Как немногие из современников понимая необходимость достижения единства росписей и самого сооружения, Бруни в то же время находился под влиянием архитектуры самого здания, которая воздействовала на него и диктовала свои условия художнику. В росписях Бруни отразились противоречия его творческих исканий, соединенные с противоречивым характером оформления всего интерьера, в котором приемы и методы работы в стиле классицизма сочетались с формами и элементами, заимствованными от других стилей, что проявилось как в архитектуре, так и в других видах изобразительных искусств. И если Брюллову и Бруни в лучших их работах удалось создать подлинно монументальные произведения, то в работах других авторов чувство монументальности уже отчасти утрачено. Однако при известной эклектичности живописного убранства собора, в нем достигнута определенная цельность, которая была отмечена Монферраном, высоко оценившим живописные достоинства произведения. Он писал: «…Все картины хороши как по замыслу, так и по исполнению; все они много способствуют величию здания; среди них имеются столь совершенные произведения искусства, что мы не побоимся причислить их к замечательным образцам творчества XIX века» [61].
Заметная роль в интерьере собора принадлежит иконостасу, украшенному цветными мозаичными панно, нарядными колоннами из малахита и лазурита, деталями из золоченой бронзы. Использование малахита и лазурита в оформлении зданий характерно для декоративно-прикладного искусства 40-х гг. XIX в.

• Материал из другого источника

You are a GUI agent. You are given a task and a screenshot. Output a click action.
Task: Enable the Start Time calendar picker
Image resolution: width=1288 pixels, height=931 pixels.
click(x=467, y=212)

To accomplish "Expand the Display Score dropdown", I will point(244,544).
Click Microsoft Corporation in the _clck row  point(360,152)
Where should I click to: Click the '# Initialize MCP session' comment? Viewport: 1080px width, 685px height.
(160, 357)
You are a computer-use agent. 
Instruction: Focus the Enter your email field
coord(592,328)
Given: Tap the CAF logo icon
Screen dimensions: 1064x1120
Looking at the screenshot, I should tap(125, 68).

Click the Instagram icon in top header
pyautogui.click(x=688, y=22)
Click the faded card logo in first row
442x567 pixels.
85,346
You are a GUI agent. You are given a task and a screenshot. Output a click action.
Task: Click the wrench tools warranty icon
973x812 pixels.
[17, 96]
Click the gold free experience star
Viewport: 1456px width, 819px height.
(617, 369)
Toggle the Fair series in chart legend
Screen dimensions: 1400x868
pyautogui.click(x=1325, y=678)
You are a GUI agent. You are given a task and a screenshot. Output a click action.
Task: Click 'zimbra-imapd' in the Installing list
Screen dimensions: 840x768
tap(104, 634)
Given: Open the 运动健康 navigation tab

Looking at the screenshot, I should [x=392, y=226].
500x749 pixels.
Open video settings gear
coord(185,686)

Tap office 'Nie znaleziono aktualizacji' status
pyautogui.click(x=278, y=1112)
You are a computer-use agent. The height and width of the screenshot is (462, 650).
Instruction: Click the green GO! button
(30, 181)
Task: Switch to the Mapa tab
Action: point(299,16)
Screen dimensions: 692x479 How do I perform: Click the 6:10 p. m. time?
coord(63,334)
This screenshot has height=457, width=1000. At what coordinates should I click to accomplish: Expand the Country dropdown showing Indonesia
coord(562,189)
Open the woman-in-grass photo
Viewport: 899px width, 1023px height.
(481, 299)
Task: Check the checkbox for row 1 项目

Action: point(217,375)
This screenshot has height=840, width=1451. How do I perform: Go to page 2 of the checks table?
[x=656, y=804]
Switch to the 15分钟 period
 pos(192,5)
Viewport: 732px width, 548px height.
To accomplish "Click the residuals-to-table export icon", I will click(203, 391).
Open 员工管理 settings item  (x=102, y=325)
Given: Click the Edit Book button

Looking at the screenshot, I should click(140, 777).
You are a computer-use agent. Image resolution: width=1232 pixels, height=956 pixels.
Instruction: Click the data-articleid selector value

Для главного иконостаса было создано десять малахитовых колонн с каннелюрами и выпуклыми вставками. Сложность работы заключалась в том, чтобы из небольших пластинок камня создать облицовку колонн без швов, по так называемому ленточному, или струистому, рисунку, в котором выявлялась волнистая, или пламенная, линия строения камня. На латунную основу колонны, покрытую горячей мастикой из канифоли и воска, наклеивались тонкие пластинки толщиной 3,5 миллиметра. Поверхность тщательно шлифовалась. Собиралась колонна в горизонтальном положении и устанавливалась на место в готовом виде. Так же изготовлялись колонны из лазурита, одного из самых дорогих полудрагоценных камней. Его покупали в Афганистане, пока не были открыты отечественные месторождения на Байкале и в Таджикистане.